Bipin Chandra Pal [1858-1932]

  1. Known as ‘Father of the Revolutionary Thought in India.’He worked for ‘Bengal Public Opinion’. The Tribune and ‘New India’ to propagate nationalism.
  2. He wanted to remove social and economic evils from the society for which he made the following efforts:
  3. (i) He opposed the caste system and other rigid rules concerning inter-dining and inter-mixing
    (ii) Advocated widow remarriage.
    (iii) He believed that, educating women was the most effective way of elevating their position.
    (iv) He preached the use of Swadesh and the Boycott of foreign goods to eradicate poverty and unemployment.
    (v) He demanded 48 hours of work in a week and increase in the wages.
    (vi) To establish equality in society, he wanted to tax the rich more heavily than the poor.

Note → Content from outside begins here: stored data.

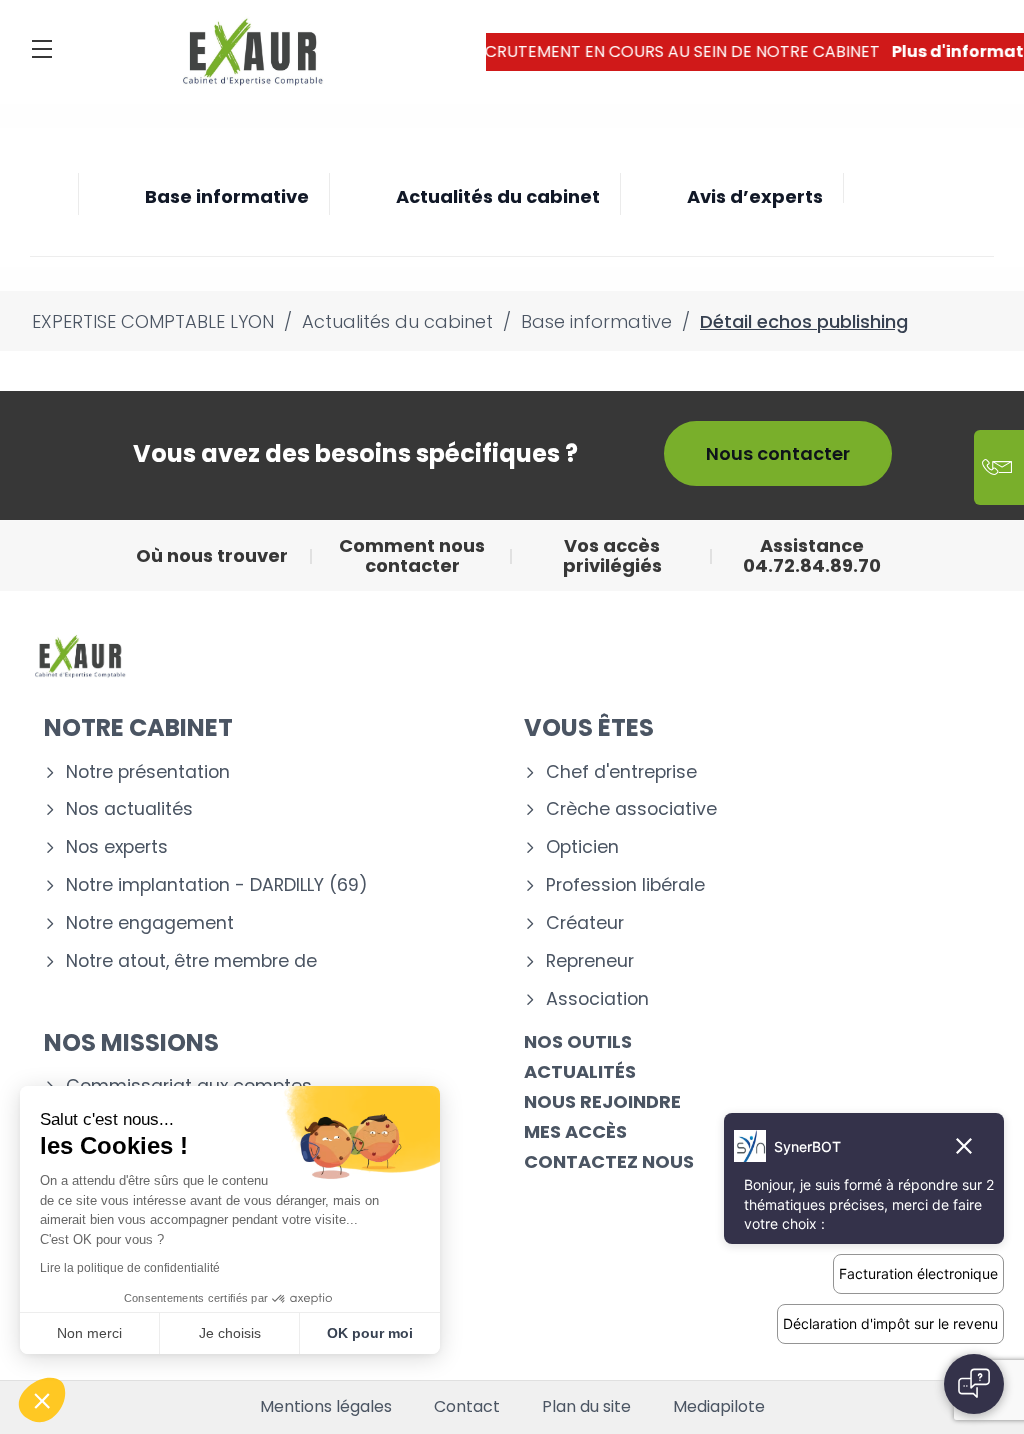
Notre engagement (150, 923)
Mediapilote (719, 1407)
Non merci (89, 1333)
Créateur (585, 923)
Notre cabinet (138, 727)
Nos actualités (129, 809)
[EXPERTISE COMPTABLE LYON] (253, 52)
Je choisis (230, 1333)
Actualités (580, 1071)
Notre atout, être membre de (191, 961)
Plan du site (586, 1407)
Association (597, 999)
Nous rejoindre (602, 1101)
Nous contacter (778, 453)
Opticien (582, 847)
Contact (467, 1407)
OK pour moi (370, 1333)
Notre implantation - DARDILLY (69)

Lal Lajpat Rai [1865-1928]

  1. Known as ‘Punjab Kesari’ or ‘Sher-e-Punjab’
  2. He started a monthly magazine ‘Young India’ to spread the message of the ‘Right of India to attain Swaraj’.
  3. His other publications included ‘The call to Young India’, ‘England’s Debt to India’ and ‘The Political Future of India’.
  4. He founded ‘Punjabi’, ‘Vande Mataram’ and ‘People’ [English weekly].
  5. He wrote a book on ‘National Education’ that called for reform of the prevalent educational system.
  6. He set up ‘Servants of the People Society’ for the welfare of the downtrodden and out casts.
  7. In 1920 he was elected president of the Indian National Congress.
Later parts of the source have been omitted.